Sebelum kamu membaca bagian ini, satu permintaanku,
khususnya relasi yang berhubungan dengan lawan jenis, tolong jangan
disangkutpautkan dengan relasi sempit soal percintaan, atau romantisme tidak
mutu, atau cinta-cintaan melulu, stop, bukan. Aku menceritakan mereka dalam
terma kasih sayang yang tulus, persahabatan, persaudaraan, yang mungkin bisa
dikatakan unconditional dibandingkan dengan relasi-relasi yang kujalin
dengan orang-orang di luar mereka. Bersama mereka aku tak butuh validasi, inspirasi,
dan motivasi. Adanya mereka saja sudah cukup.
1. Ahmad Bagus Nur Akbar
|
Bagus terima kasih
|
Bagus sudah kuanggap seperti adikku sendiri. Pokoknya kalau
ada yang nyakiti adikku Bagus, dia nyakiti aku juga! Pertama kali aku bertemu
dengannya di Arena sekitar 7-8 tahunan yang lalu, Bagus adalah sosok yang
sangat-sangat berbeda dari yang sekarang. Dia dulu anaknya rebel, saat ini
tenang, teduh, dan yang tak pernah hilang, kualitas kebijaksanaan dia yang
meningkat.
Peran Bagus di tahun ini sangat besar bagi hidupku karena
dialah manusia yang mempertemukanku dengan Tuhan yang selama ini kucari. Kalau
Letto pernah membuat lagu berjudul “Lubang di Hati”, dan lubang itu tak bisa
diisi oleh siapa pun kecuali Yang Maha Esa, maka isi dari lubang itu bisa
kutemukan tahun ini. Baguslah yang memberikanku jalan, kendaraan, dan tujuan
sekaligus sampai aku bisa kesana.
Bagus membawaku pada Advaita Vedanta, dia aktif mengirimiku
materi-materi PDF terkait mengenal diri sendiri, menjawab pertanyaan who am
I?, memfasilitasi kegelisahan-kegelisahanku berkaitan dengan hidup, dan
jalan-jalan spiritual yang perlu aku lewati biar sampai pada Aku yang sejati.

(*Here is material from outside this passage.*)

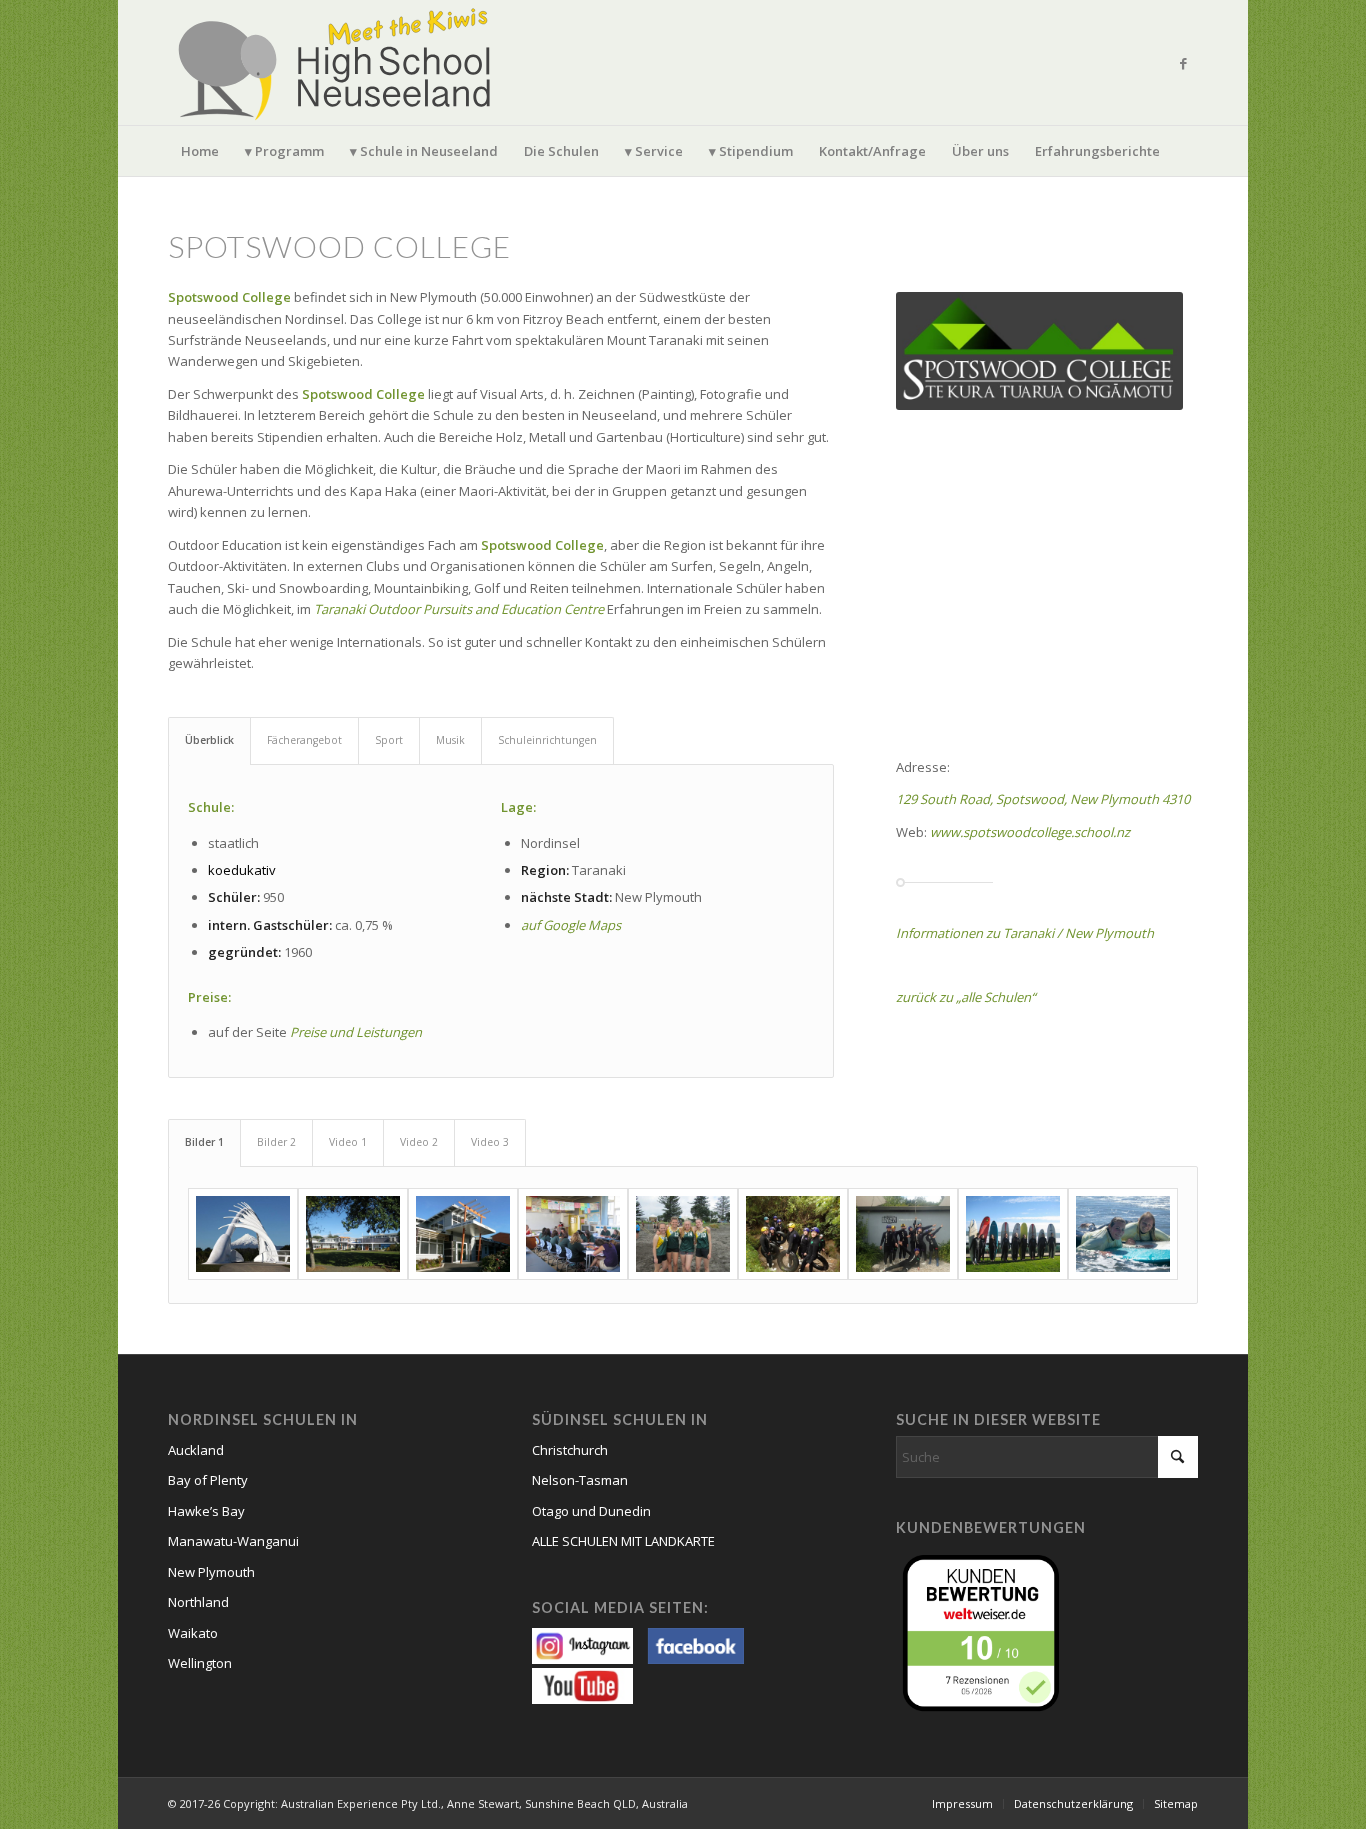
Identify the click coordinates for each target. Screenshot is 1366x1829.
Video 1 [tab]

Dari Bagus aku jadi kenal dengan Sri Ramakrishna, Swami Vivekananda, Swami
Sarvapriyananda, Swami Probudhhananda, juga murid-murid Bhagavan yang lain.
Tak hanya di spiritualitas, Bagus juga membantuku sekira
hampir sebulan menemaniku belajar IELTS terutama speaking dan writing
sampai aku dengan semua ketidakyakinanku sendiri sampai akhirnya bisa dapat 6.
Dia adalah guru yang sabar, belajar bersama Bagus tidak berputar-putar
sebagaimana pengalamanku belajar di les-lesan IELTS lain. Bahkan dia masih mau
mengajariku meski dia dalam kondisi sakit, tak enak badan, dan masih di luar kota.
Pas retret Vedanta di rumah Tante Chika, aku sempat melihat
Bagus menangis, tangis dia untuk Tuhan begitu tulus sampai padaku. Aku sangat
terharu.
Aku bertemu Bagus terakhir kali di Taman Surapati, Menteng,
saat dia mau pamit akan meninggalkan Indonesia dan hendak bekerja di Australia.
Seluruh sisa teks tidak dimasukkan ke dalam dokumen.